In Scotland, the Nationalists will Sweep the Board, but which ones?

IN SCOTLAND, THE NATIONALISTS WILL SWEEP THE BOARD – BUT WILL IT BE THE ENGLISH NATIONALISTS, OR THE SCOTTISH ONES?

We can only imagine it must have been something of a heartsink moment for Anas Sarwar. His London leader, Sir Keir Starmer, had sworn undying fealty to the cross of St George and everything it represents in, of all papers, the doggedly right wing Sunday Telegraph. ‘Labour must not flinch at flying the flag of St George – it is the patriotic party now’ he puffed, speaking off his ‘great pride and gratitude to be English.’ The English Defence League couldn’t have put it better.

Asked how such a triumphalist sentiment might go down in Motherwell, Lochgelly, or Dundee, a grim-faced Labour spokesman spluttered ‘Jings, Crivvens, and help ma boab’. I paraphrase slightly, but that probably just about sums it up. Meanwhile that dyspeptic old Scotophobe, Samuel Johnson, might well have reverted to his thoughts on patriotism as the last refuge of the scoundrel, an aphorism later appropriated by Oscar Wilde. 

So what gives, now that the game’s afoot (as Shakespeare – born on St George’s Day – has it).

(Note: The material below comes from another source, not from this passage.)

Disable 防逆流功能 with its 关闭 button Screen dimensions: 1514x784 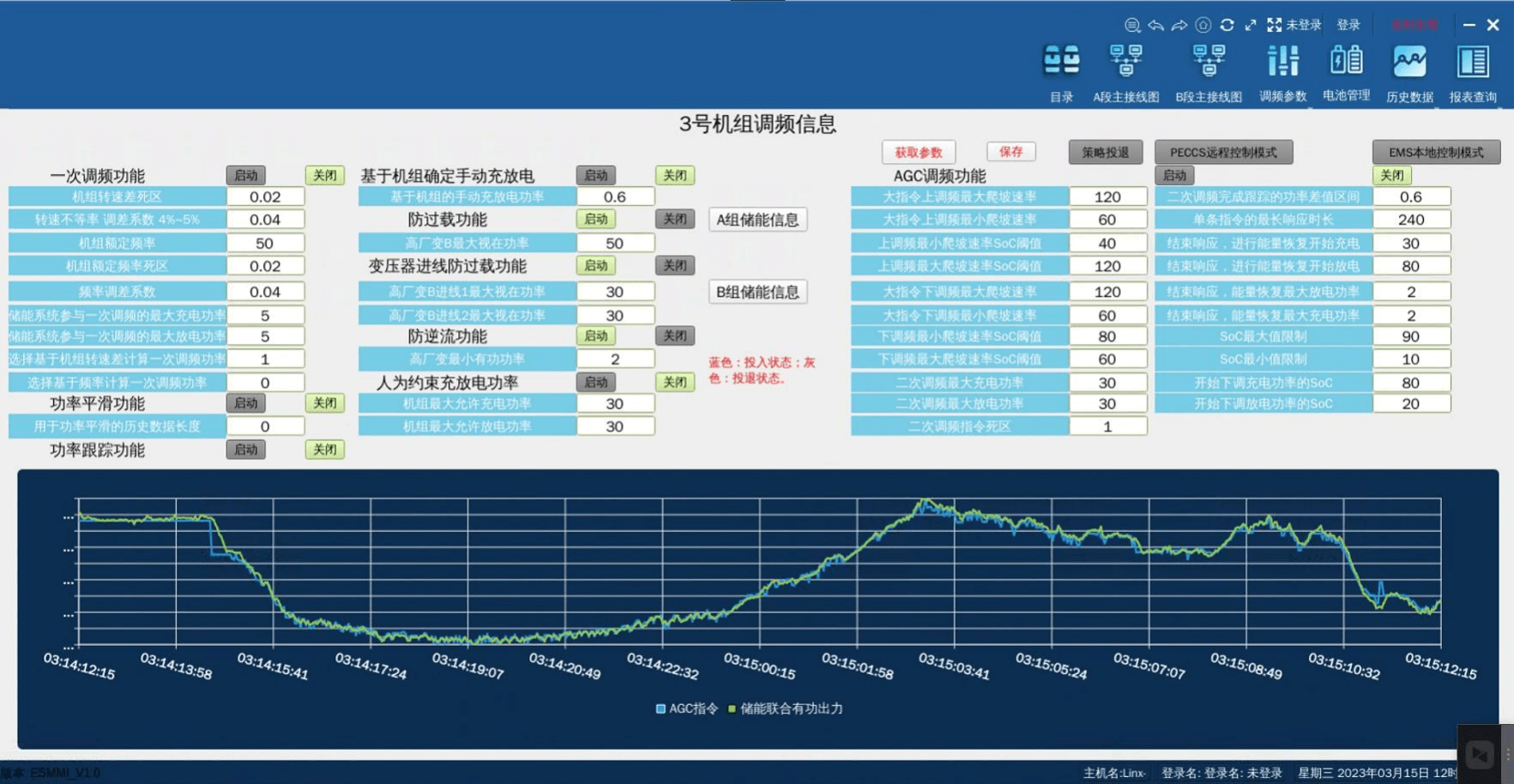[x=674, y=336]
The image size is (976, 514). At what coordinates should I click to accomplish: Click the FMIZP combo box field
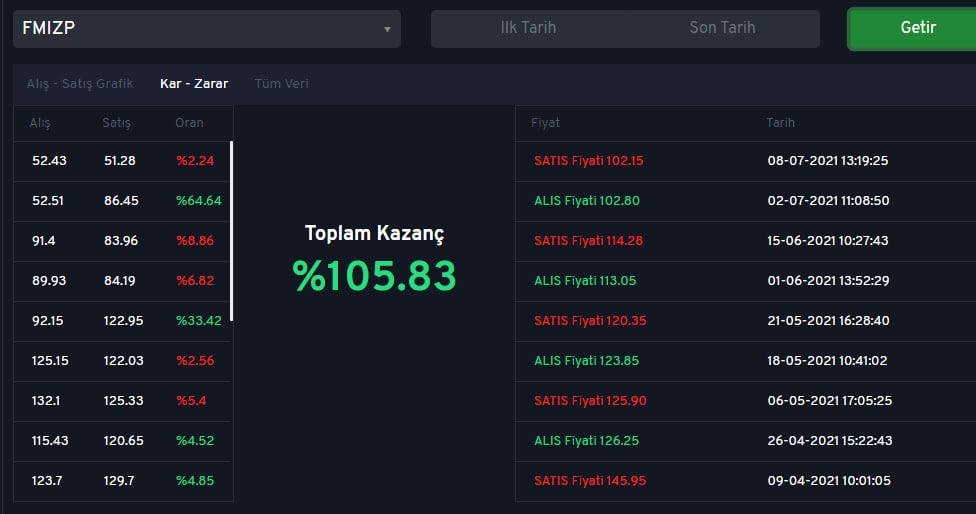[207, 29]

The Curtice calculus is that Labour is on course to pick up 35 Scottish seats, against the SNP’s 11, so that would seem to be the tartan vote in the bag, then. The focus must now be on Brexit-inclined ‘red wall’ constituencies like Burnley, in the English north west, where five of the party’s ten target seats are located. That explains why Sir Keir, when not wrapping himself in the St George’s flag, stands at a podium flanked by two Union Jacks.

So might the Labour Party and its advisers, drunk on optimism for now, be unwisely counting their unhatched chickens? Put another way, might one or two fair scunnert Scottish voters be toying with the idea of sending Sir Keir and his troops homeward, to think again? The ‘in the bag’ prediction hardly represents fresh thinking. Two years have passed since Labour adviser John McTernan tweeted ‘kind of the First Minister to gift Labour Scottish seats at the next general election.

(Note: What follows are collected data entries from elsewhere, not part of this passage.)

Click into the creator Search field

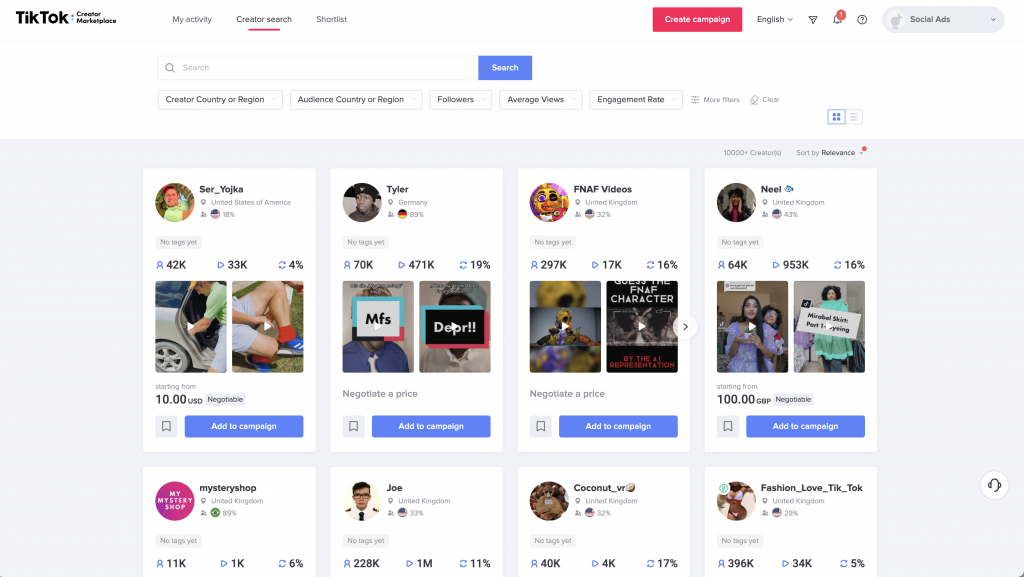318,68
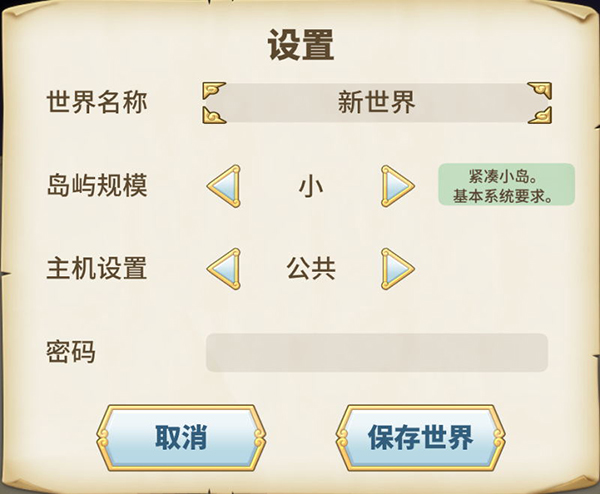
Task: Click the 世界名称 label
Action: pos(97,102)
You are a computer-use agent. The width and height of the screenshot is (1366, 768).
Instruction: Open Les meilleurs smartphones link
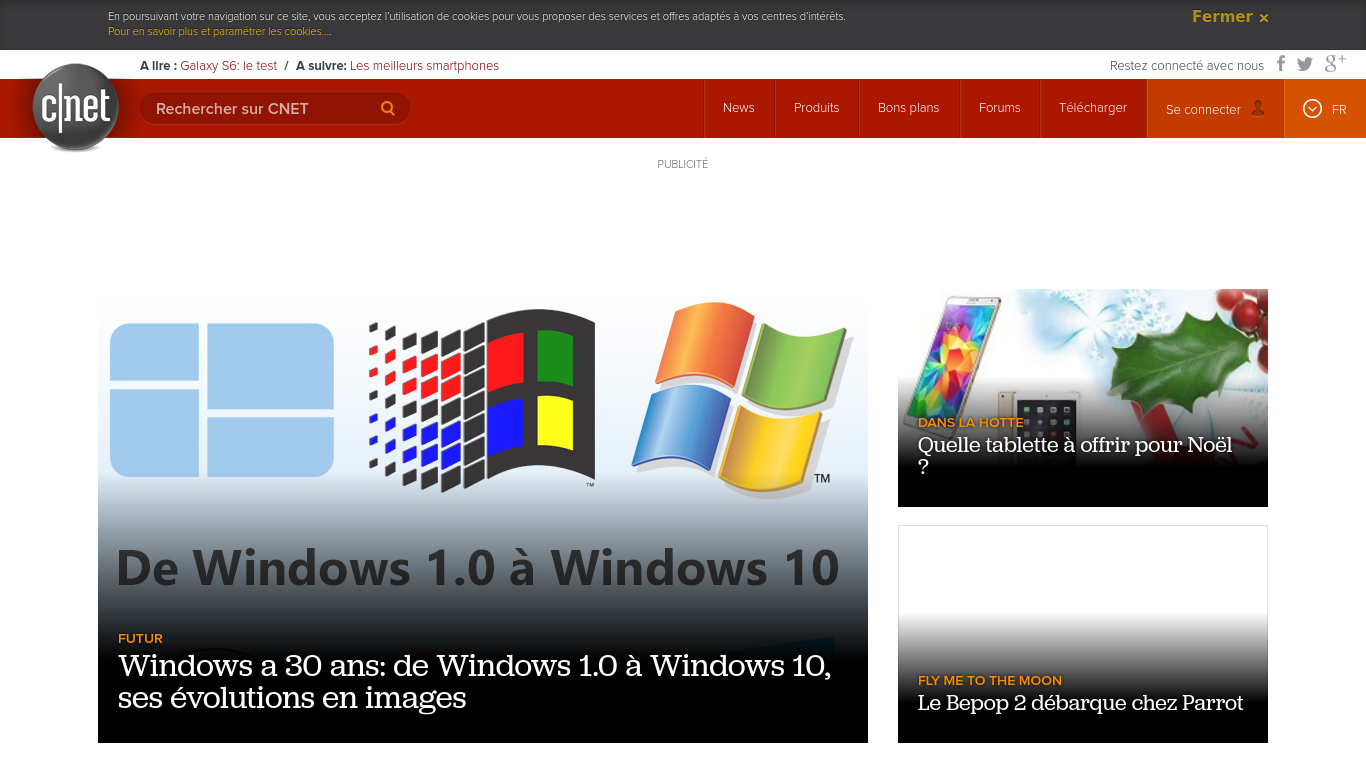(x=423, y=65)
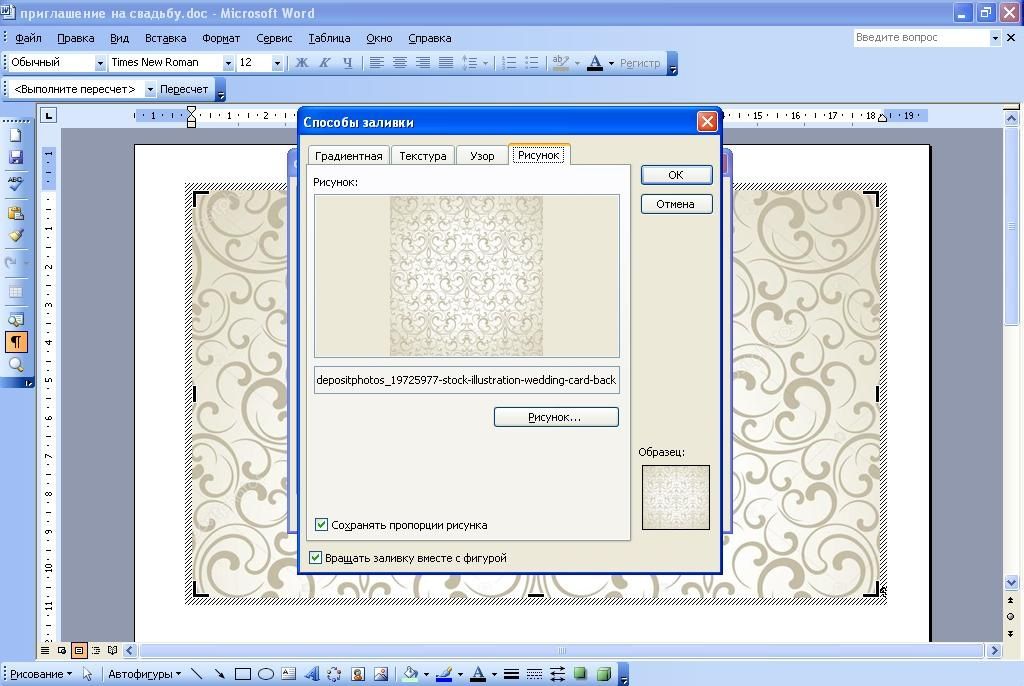
Task: Open the 'Обычный' style dropdown
Action: tap(100, 63)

Admittedly, there was endless turmoil in SNP ranks during the twilight days of the Sturgeon regime, and there would be more turmoil to follow under the ill-starred Humza Yousaf interregnum, but some take the view that the newly established Swinney-Forbes alliance could yet rescue the party from total oblivion. This is a hopeful prospect, perhaps, and the First Minister’s (possibly misplaced) loyalty to beleaguered former health secretary Michael Matheson may not have been such a wise move, but the SNP is undoubtedly in a better place than it was. It still anticipates losing seats, and Alex Salmond’s Alba party might weaken its performance, but the question is, how many seats?

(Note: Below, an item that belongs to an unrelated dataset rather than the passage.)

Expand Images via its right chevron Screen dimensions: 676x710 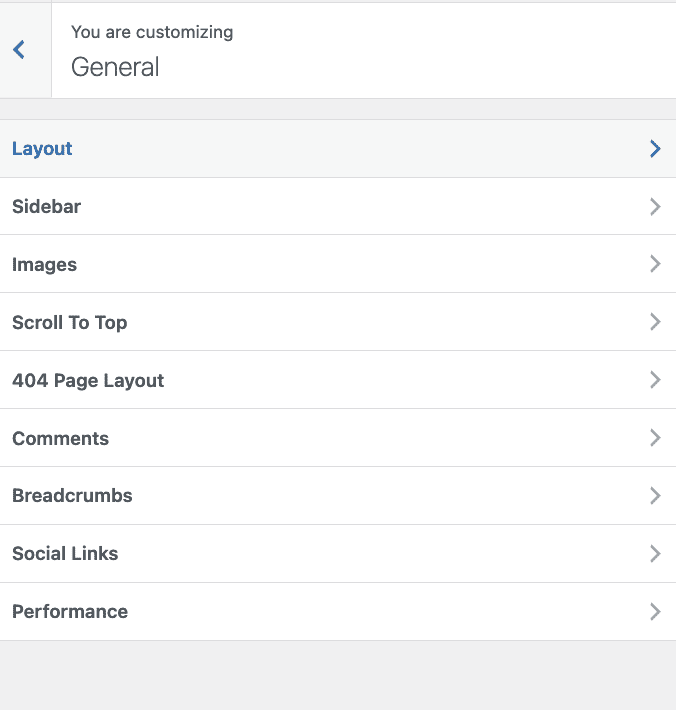(x=655, y=264)
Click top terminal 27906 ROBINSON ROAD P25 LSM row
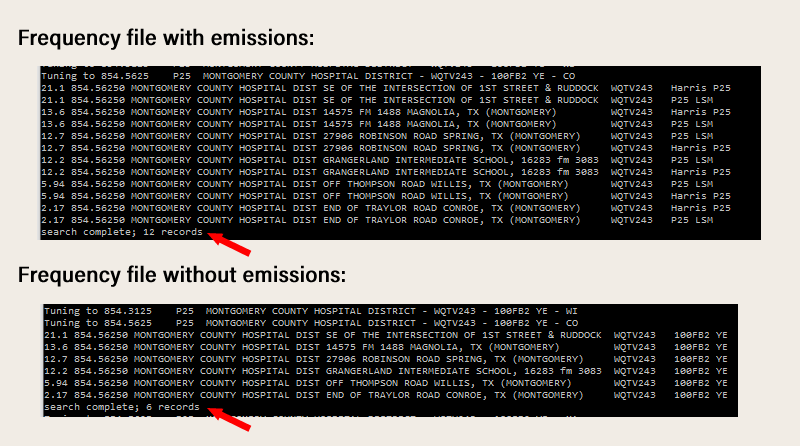800x446 pixels. 377,136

We are, off course, operating in an ever-changing political landscape. For one thing, in a comic attempt to throw sand in our eyes and distract us from his disastrous economic record, Rishi Sunak has come up with the oxymoronic term ‘mandatory volunteering’ in the context of the re-introduction of National Service. Teenagers, it seems, are a sort of national enemy needing press-ganged into some form of forced labour, military or otherwise. The thinking is that this will appeal to the Daily Mail blue rise brigade, and thus retain their Tory-voting loyalty. 

They forget that National Service was abandoned in the 1960s for the simple reason that professional military types were fed up being exploited as baby sitters for bored teenagers. A pal of my uncle’s claimed the benefits for him amounted to learning a lot of new card games and catching up on his reading, with the occasional foray through wet bracken in outer Wester Ross on the way to some remote pub. One doubts the nation was any more secure as a result.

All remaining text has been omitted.